A python implementation of the circuit breaker pattern based on the ruby implementation by Pedro Belo.
This implementation works as an adapter for the requests library. Although a distributed circuit breaker is usually anti-pattern, this is being used for AWS Lambdas which therefore need a distributed mechanism. It uses Redis as the storage mechanism, though there is an in memory store available.
Using a circuit breaker for your lambdas when a backend is having problems both reduces the pressure on the backend, giving it a chance to scale / recover and means the lambda can return instantly, reducing the cost of waiting on IO that is likely to fail. By keeping track of successes and failures, you can configure the breaker to trip when a minimum number of errors have occurred within a period of time. It then stays tripped until an amount of time has elapsed, e.g
- Given events tracked for URL
https://example.comover a period of 120 seconds - When 5 or more errors have been returned
- And the overall failure percentage is 10% or more
- Then don't send any traffic for the next 300 seconds
Configure the circuit breaker
from requests_circuit_breaker import PercentageCircuitBreaker
from requests_circuit_breaker.storage import RedisStorage
breaker = PercentageCircuitBreaker("my-service",
ttl=120,
percent_failed=10,
re_enable_after_seconds=300,
storage=RedisStorage(),
minimum_failures=5)Then register it with requests
import requests
from requests_circuit_breaker import CircuitBreakerAdapter
adapter = CircuitBreakerAdapter(breaker)
session = requests.Session()
session.mount("https://example.com", adapter)

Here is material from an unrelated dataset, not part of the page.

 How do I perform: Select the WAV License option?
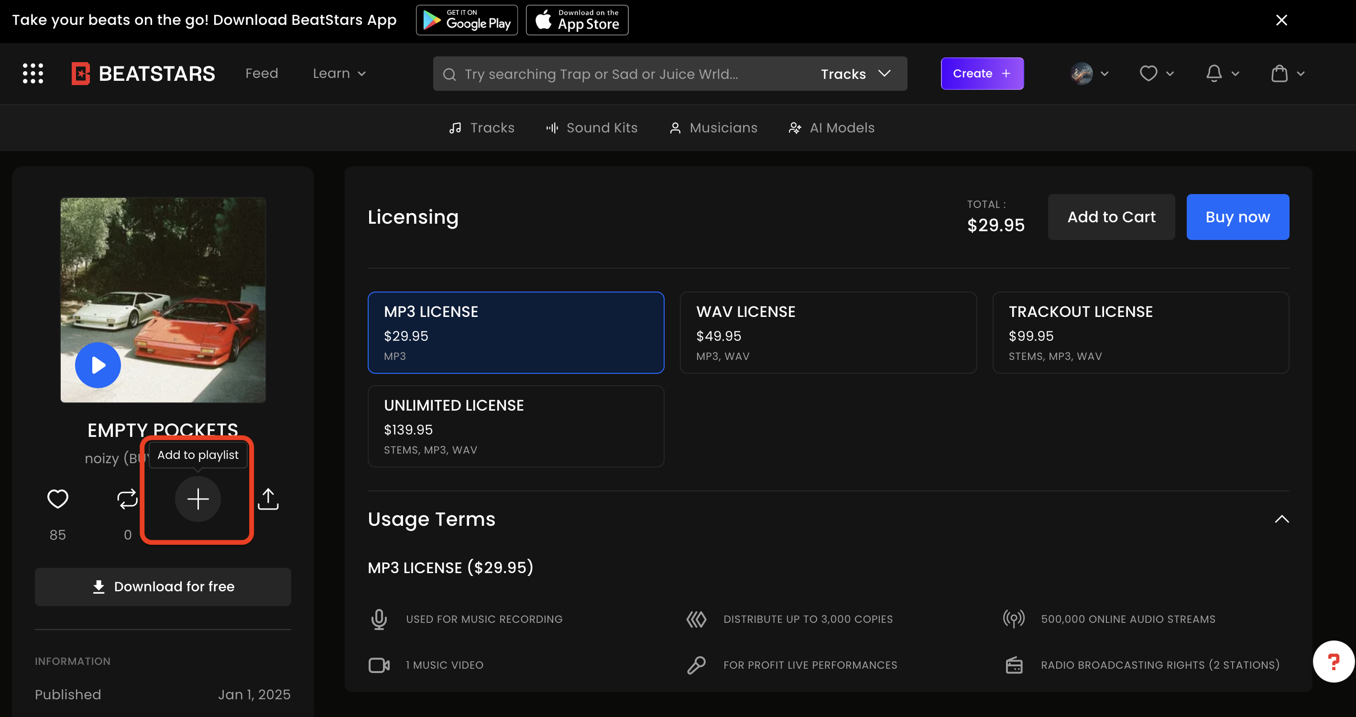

session.get("https://example.com/some/url")Now making calls using the session will automatically return a 500 status code along with a response
header "X-Circuit-Breaker": "breaker tripped" when the circuit breaker trips instead of calling any
URL under https://example.com.
Multiple circuit breakers can be registered for different services under different URLs. Each circuit breaker can re-use the same storage instance.